KANSAS CITY, Mo. — What began for the Jets as a simple tale of Red Zone woe morphed late Sunday into a tale out of the Twilight Zone — a quarterbacking debacle so surreal it seemed to be from another dimension.
Ryan Fitzpatrick threw six interceptions in a 24-3 loss to the Chiefs, a large number in itself. But he threw five on the final five Jets possessions.
Five. In a row. Oh, and three came in the end zone.
All of this happened 10 days after one of the best games of his career in a revenge match against the Bills.
“It’s tough,” Fitzpatrick said after finishing 20-for-44 for 188 yards and a passer rating of 18.2.
“The NFL, football in general, is a humbling game, so every single week is a different week no matter the opponent and no matter how good you’re feeling. Went out there and didn’t play well, obviously. It’s an understatement.”
Unlike the Giants’ Eli Manning, who had his own interception misadventures Sunday, Fitzpatrick does not have two Super Bowl rings as collateral to allow concerned fans to shrug off clunkers.
Yes, he had a fantastic season in 2015, and seemed to be on the right track again against the Bills.
But his late-career FitzMagic is a fragile thing. At least that’s what many media skeptics — I am raising my hand, even though you can’t see me doing so — and fans think.
The Jets insist he remains their guy, though. “We still believe in Fitzy,” Darrelle Revis said.
Coach Todd Bowles took pains in between postgame expletives to say the loss was not all on Fitzpatrick, that he still supports him and that no, Geno Smith will not be starting against the Seahawks.
“Trust is the same,” Bowles said. “He had a bad day at the office. Last week he had a great day at the office.”
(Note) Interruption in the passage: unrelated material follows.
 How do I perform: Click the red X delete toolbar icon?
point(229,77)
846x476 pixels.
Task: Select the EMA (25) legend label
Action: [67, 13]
Fitzpatrick’s tone postgame was calm, but he grew a tad defensive when asked one question too many aimed at getting him to describe the magnitude of his horrendous day, and how he might bounce back from it.
“I’ve had some bad ones [before],” he said. “What I‘ve been able to do it is just put it behind me and move on . . . You [reporters] can write whatever you want about me or say whatever you want about me, but I’m going to always be out there fighting.”
By that he was referring to the fact his last interceptions came in garbage time. But he accepted full blame for his first three picks, with No. 2 and 3 being crushers in the red zone.
First, with the ball at the Chiefs’ 5-yard line late in the third quarter, he had a throw over the middle tipped by the Chiefs’ Derrick Johnson into the hands of Eric Berry in the end zone.
Fitzpatrick said the Chiefs had dropped both ends into coverage, and the safety cheated toward Brandon Marshall and Eric Decker.
“We had Jalin [Marshall] on a double move he didn’t really win, which for me, I saw it and I have to know not to force it in,” he said. “That was the definition of a forced throw that didn’t need to happen.”
Soon thereafter, the Jets were at the Kansas City 6 when Fitzpatrick’s throw bounced off the hands of his teammate, Quincy Enunwa, and into the hands of Marcus Peters, who is not his teammate.
Under pressure, Fitzpatrick tried to make what he called a “hero play.”
“They doubled Brandon in the back and Quincy was one-on-one,” he said, “but it was a hairy throw that I am better than and I shouldn’t have made.”
Thirteen games to go. And if the Jets want to go anywhere, the FitzMagic must be back consistently.
When asked one last time about his confidence level, he said, “I’ll be all right.” When a reporter pressed the matter, Fitzpatrick smirked. “I’ll be all right,” he said.
At least it can’t get much more wrong than it went Sunday.